The 2017 Young Farmer’s Payment will be paid at the rate of £49.90 per hectare. Young Farmer’s Payment is made on a per hectare basis up to a limit to 90 hectares.
The Ulster Farmers’ Union has welcomed the increase in the Sterling value of CAP payments, describing this as a boost for farmers. It says that given the impact of wet weather on winter bills, this early income boost is particularly welcome.
According to the Union, the exchange rate factor will act to boost Basic Payments by 5%, year-on-year, in Sterling terms. This is up 22% from 2015, again thanks to the weakening of sterling. The weaker £pound has also raised some commodity prices.

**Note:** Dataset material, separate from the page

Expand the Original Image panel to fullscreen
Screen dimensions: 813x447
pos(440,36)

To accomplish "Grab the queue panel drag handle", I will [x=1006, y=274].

“The combination of a better conversion rate and confirmed early payments will be a welcome cash flow boost. Cattle have had to be housed much earlier than usual, silage hasn’t been cut and harvest has been delayed. This is putting a cash flow strain on many farm businesses,” said UFU president Barclay Bell.
The UFU has been pushing DAERA and the European Commission to increase Northern Ireland’s basic payment advance limit from 50 to 70 per cent.
“Given the difficult year many farmers have faced, we believe there is a strong case for this. We are still waiting for a decision and expect it will happen given that other EU regions have already had their requests approved,” added the UFU president.